▶ [GIVEN PASSAGE]:
## Begin

# Shirley aquatics



## capester (Oct 18, 2007)

hi guys, I don't mind travelling to look at fish, going to BAS in Bolton a few times a year as well as travelling around the midlands. Thinking of going to shirley, is it worth a 100+ mile round trip? And how are the reps there, are they playing at it or do they have a decent selection? cheers


----------



## AshMashMash (Oct 28, 2007)

I haven't been to Shirelys for _ages_  

But, last few times I went, few years back, it was fantastic, well recommended. Last time I went, they didn't have reps though, so shows how long ago it was. 

I tried to go again recently, and was told they'd shut down :gasp: Turns out it was one of the little minor outlet branches that had, I found out after :devil: The main Shirley and Oxford branches are still open.


----------



## photographymatt (Mar 6, 2006)

capester said:


> hi guys, I don't mind travelling to look at fish, going to BAS in Bolton a few times a year as well as travelling around the midlands. Thinking of going to shirley, is it worth a 100+ mile round trip? And how are the reps there, are they playing at it or do they have a decent selection? cheers


Im not a "fish guy" but I went last week and was impressed by the place overal. good selection of fish, nice helpful staff. I went for the reptile section, but had a look around while there.

hollybush nurserys has some good fish selection too. worth a look if your in the area.


----------



## Rain (Oct 9, 2007)

The rep section is pretty good now, a touch pricy on things, but such as is the case with some shops.
As for the fish, I'm not the biggest fish fan in the world, but it's a cracking place, lots of Koi and a good selection of cold, tropical and marines. I'd recommend going


----------



## dean04 (Jan 26, 2009)

## End

▶ [PROVIDED MATERIAL]:
## Begin

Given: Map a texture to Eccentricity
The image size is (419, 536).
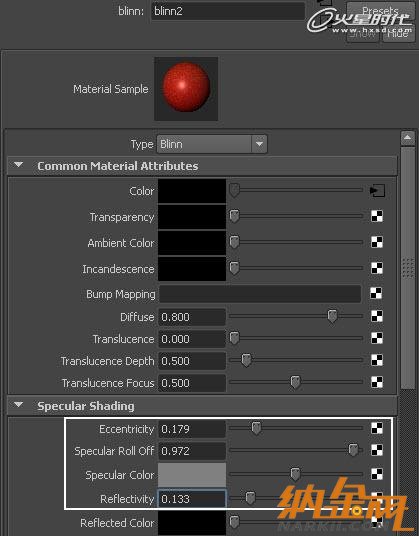Looking at the screenshot, I should coord(377,428).

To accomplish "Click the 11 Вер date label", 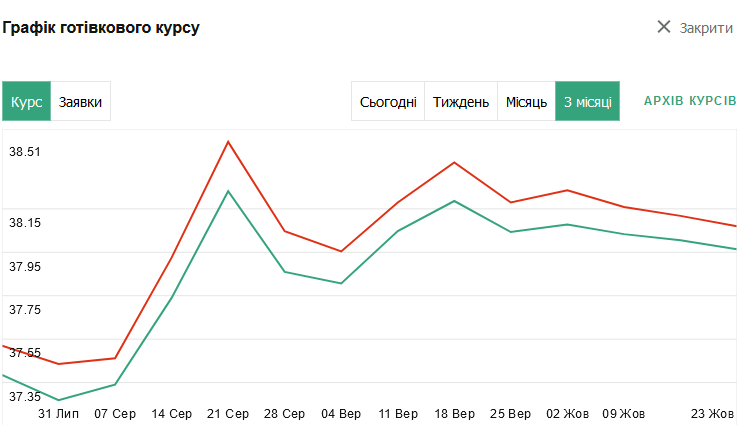I will coord(398,414).
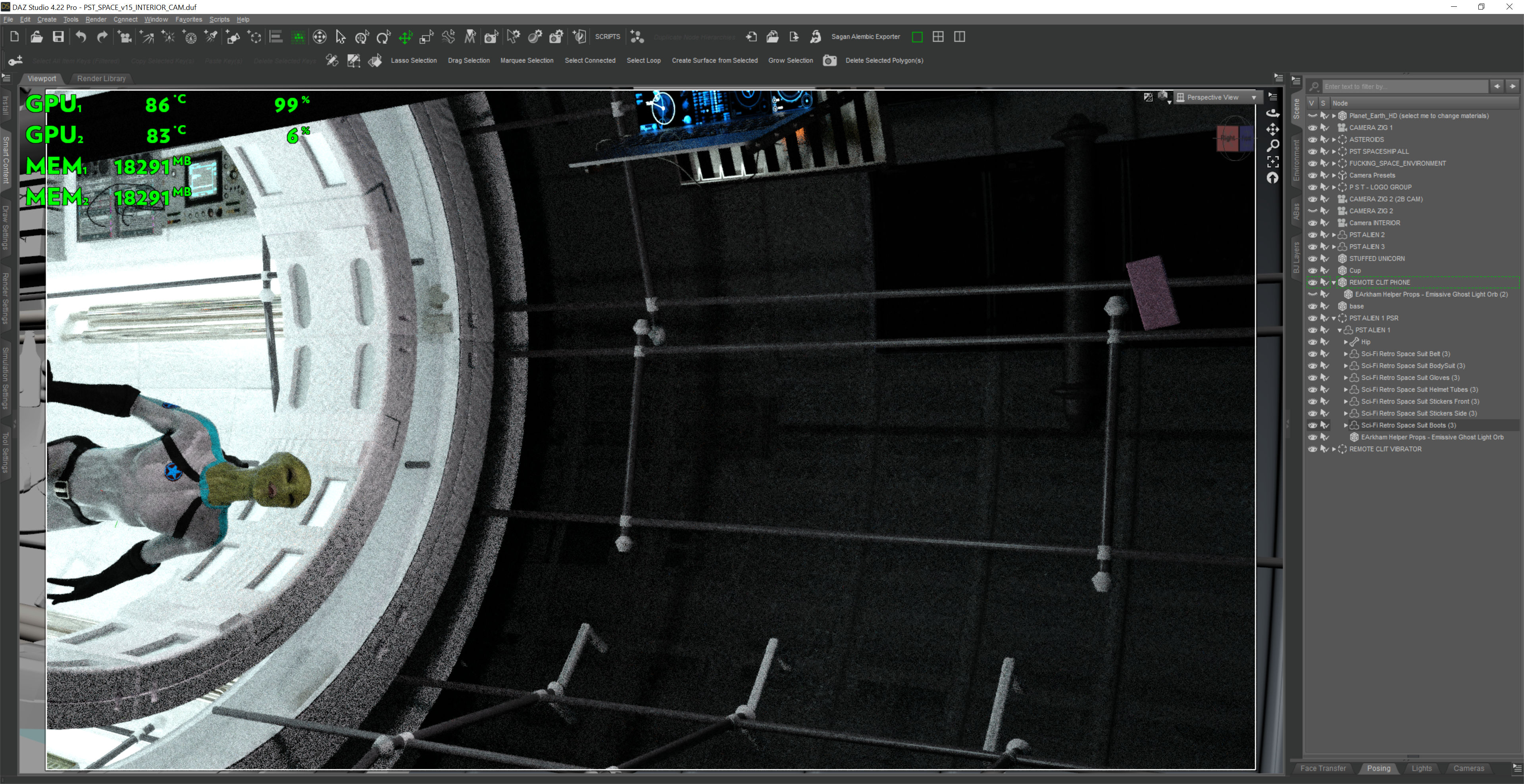Open the Perspective View dropdown
The image size is (1524, 784).
tap(1254, 98)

## End

▶ [TASK REQUIREMENTS]:
• 1. In the Shirley Aquatics thread, which two branches does AshMashMash say are still open?
• 2. From the Shirley Aquatics thread, return the text between "## AshMashMash (Oct" and "(Mar 6, 2006)", inclusive.
• 3. List every username that appears as a post header in the Shirley Aquatics thread.
The lines play no part here and can be set aside.

▶ [RESPONSES]:
• 1. The main Shirley branch and the Oxford branch.

• 2.
## AshMashMash (Oct 28, 2007)

I haven't been to Shirelys for _ages_  

But, last few times I went, few years back, it was fantastic, well recommended. Last time I went, they didn't have reps though, so shows how long ago it was. 

I tried to go again recently, and was told they'd shut down :gasp: Turns out it was one of the little minor outlet branches that had, I found out after :devil: The main Shirley and Oxford branches are still open.


----------



## photographymatt (Mar 6, 2006)

• 3. capester, AshMashMash, photographymatt, Rain, dean04